Library support in a nutshell
We can provide:
- This research guide with resources, contact information, other details
- Consultation with library staff on Northeastern-licensed platforms and datasets for mining and analysis
- Annual payment for membership in HathiTrust
- Negotiation with vendors to include general text mining provision in licenses for library resources
Unfortunately, we cannot generally provide:
- Licensing for individual text mining projects -- generally, the researcher needs to negotiate the license directly with the vendor, unless the vendor requests addendum to the library-wide license
- Additional payments for data to enable text mining -- the library is not funded for this activity
- Secure storage for vendor data (this is sometimes possible, but depends on the case, so we cannot guarantee it)
- Guarantees on enforcing user behavior and handling of vendor data
Featured resource: Constellate
Constellate is the text analytics service from the not-for-profit ITHAKA - the same people who brought you JSTOR and Portico. It is a platform for teaching, learning, and performing text analysis using the world’s leading archival repositories of scholarly and primary source content.
Text & data mining of library subscription databases
This site is intended to support to members of the Northeastern University community interested in text/data mining resources.
For researchers interested in using the Libraries’ subscription content for the purposes of text or data mining, here are some things you should know. The process can sometimes be a little arcane, so if you have any questions, please contact us -- we are here to help!
You may need a librarian’s assistance. Many publishers and vendors such as Thomson Reuters, EBSCO, and ProQuest restrict automated data scraping and large scale access to their journal articles and databases. They believe doing so is necessary to protect their copyright, so that end users do not abuse their subscription privileges by mass downloading and sharing with others who have not paid for a subscription. They also want to avoid heavy loads on their systems. We can help you contact publishers in order to gain access.
It might take some time. Text and data mining is sometimes negotiated with publishers on a case-by-case basis. Other University offices may be involved, and it may take weeks or months to work out terms with vendors. Some cases go relatively quickly, but many do not.

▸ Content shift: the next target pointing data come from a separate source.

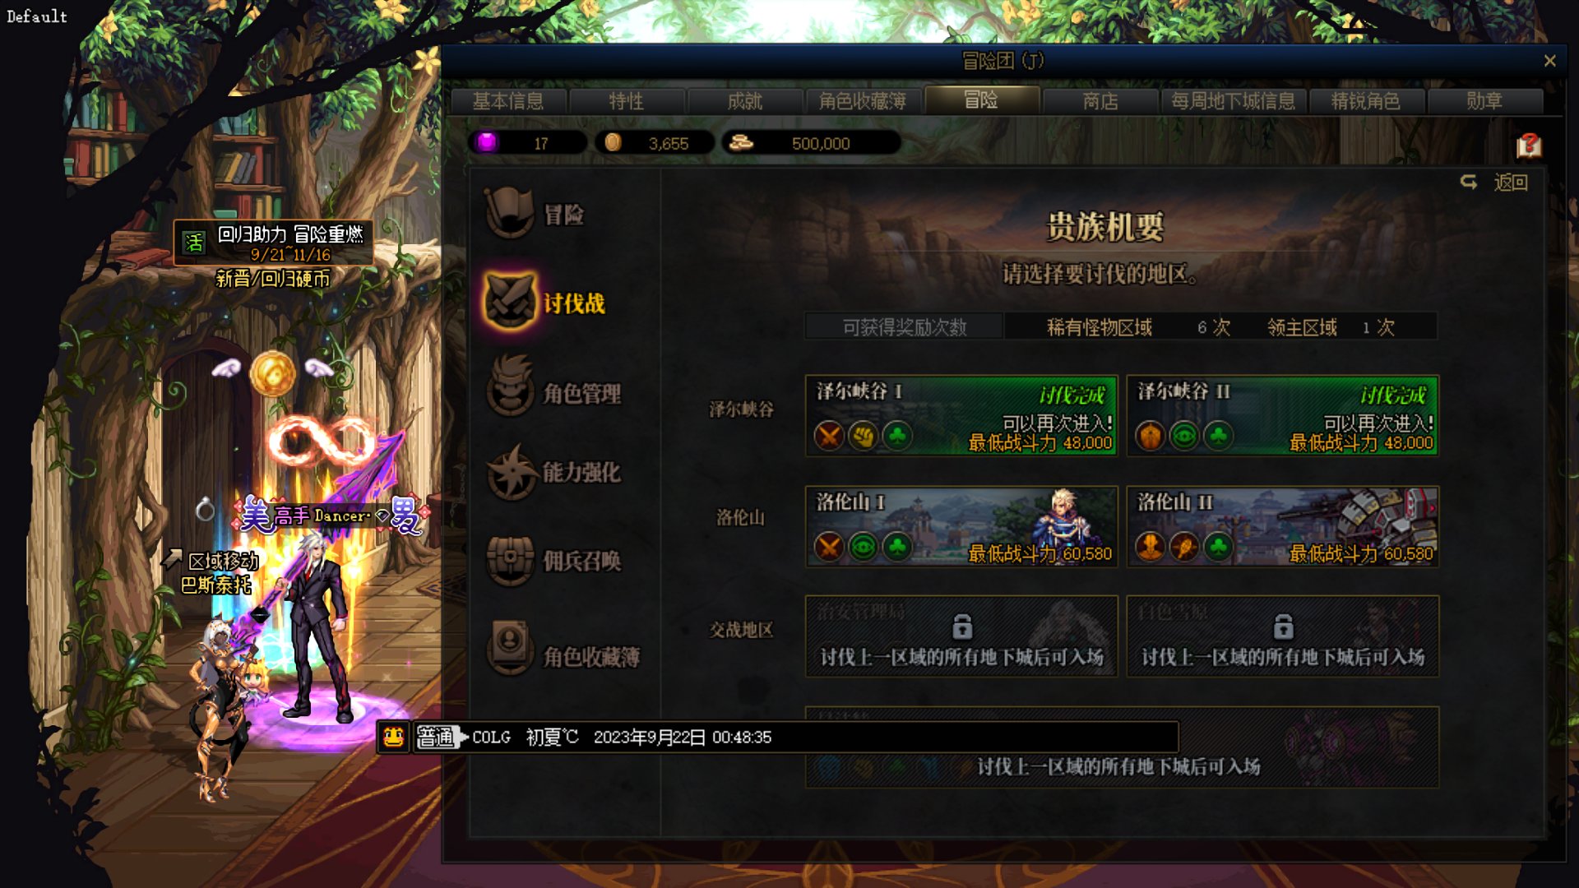Open the 勋章 tab
The image size is (1579, 888).
coord(1484,101)
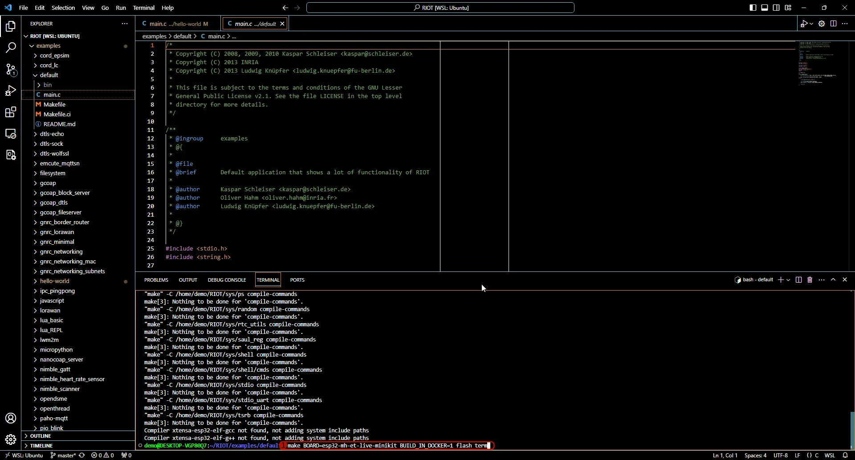This screenshot has height=460, width=855.
Task: Collapse the hello-world folder
Action: 53,281
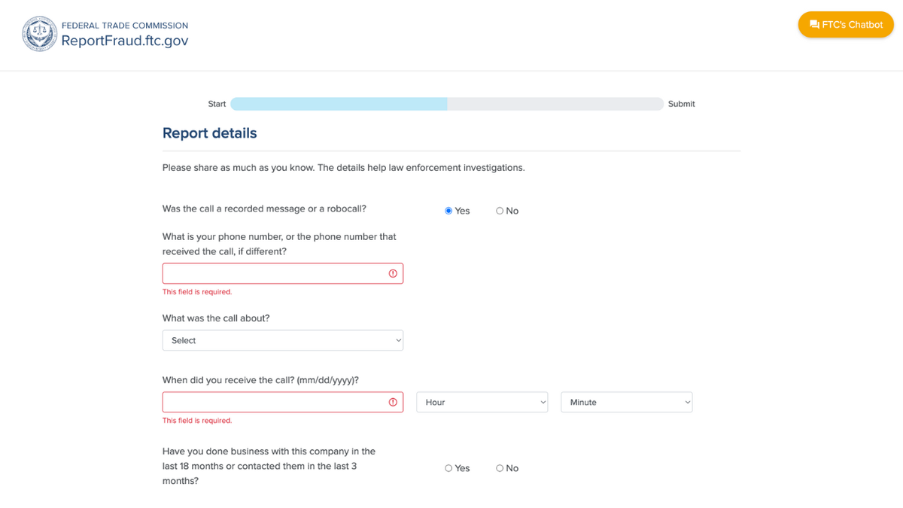Open the 'What was the call about' dropdown
Screen dimensions: 903x508
pyautogui.click(x=283, y=340)
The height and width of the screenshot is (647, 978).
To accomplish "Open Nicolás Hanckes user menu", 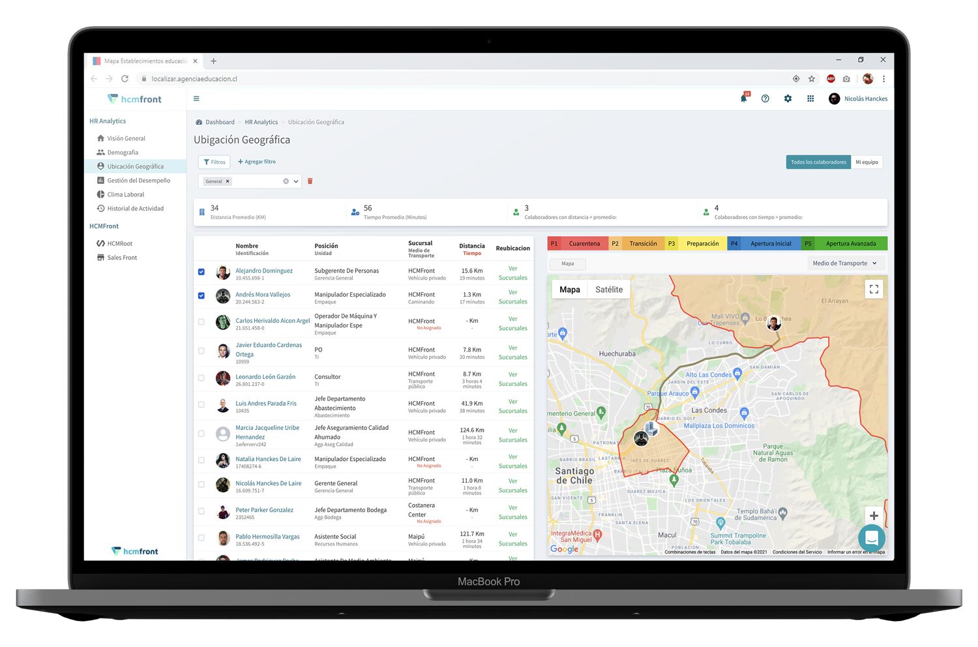I will point(858,99).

Be sure to build this extra time into your research schedule.
Negotiations with publishers are mostly handled by the researcher. Librarians can help you make initial contact with vendors, but sometimes the responsibility to communicate with the vendor and acquire the data falls to you, the researcher. Depending on the contract, if you are asked to represent or be liable for the University, you will want to consult with the University Office of General Counsel. In some cases, vendors may ask for an addendum to the existing library license -- we will happily work with you in those cases.
It might cost you money (and resources). Only a few of our current vendor contracts include text or data mining access as part of the general license, and there is often a data preparation fee, though we are advocating on researchers' behalf to wherever possible include text and data mining access into our licenses with minimal additional fees. However, depending on the vendor, one time time access can cost thousands of dollars. Writing expected costs into grant proposals is a good way to ensure access.
You will need to have your own data storage provisions and tools. Depending on the license and level of security needed, the Library's Digital Repository Service may be available. Your license may require storage on a secure server (that is, not your laptop or desktop!) If your license requires high security, you may need to contact Research Computing for guidance, and/or establish access to the University's High Performance Computing Center.
Most TDM licenses allow for access only to Northeastern researchers. If you are working with colleagues from other institutions, it’s likely that each institution will need to seek access to the content through their individual libraries.
All licenses prohibit use of the files for any project to create another database or for any commercial uses.
Most require that you delete the files after your project is completed unless your grant requires that the files be deposited in a repository. You will need to clarify this with the data provider if you have special grant requirements.
For certain types of text mining research, Open Access journals and repositories can be good alternatives. Publishers such as Hindawi, PLoS, and BioMed Central welcome text mining and reuse of their content, as do some institutional and subject repositories such as PubMed Central.
We are continuing to advocate for the inclusion of text mining rights in our licenses, so if there are particular vendors in which you are interested, please let us know.
Adapted from text used by Indiana University - Bloomington Libraries, with thanks to Stacy Konkiel for providing the text.
Word of advice
Generally, it's a bad idea to use automated means to scrape or download large amounts of data from any database to which the library subcribes. If a database provider allows text mining, they will want to provide the data for you in a secure manner with which they are comfortable.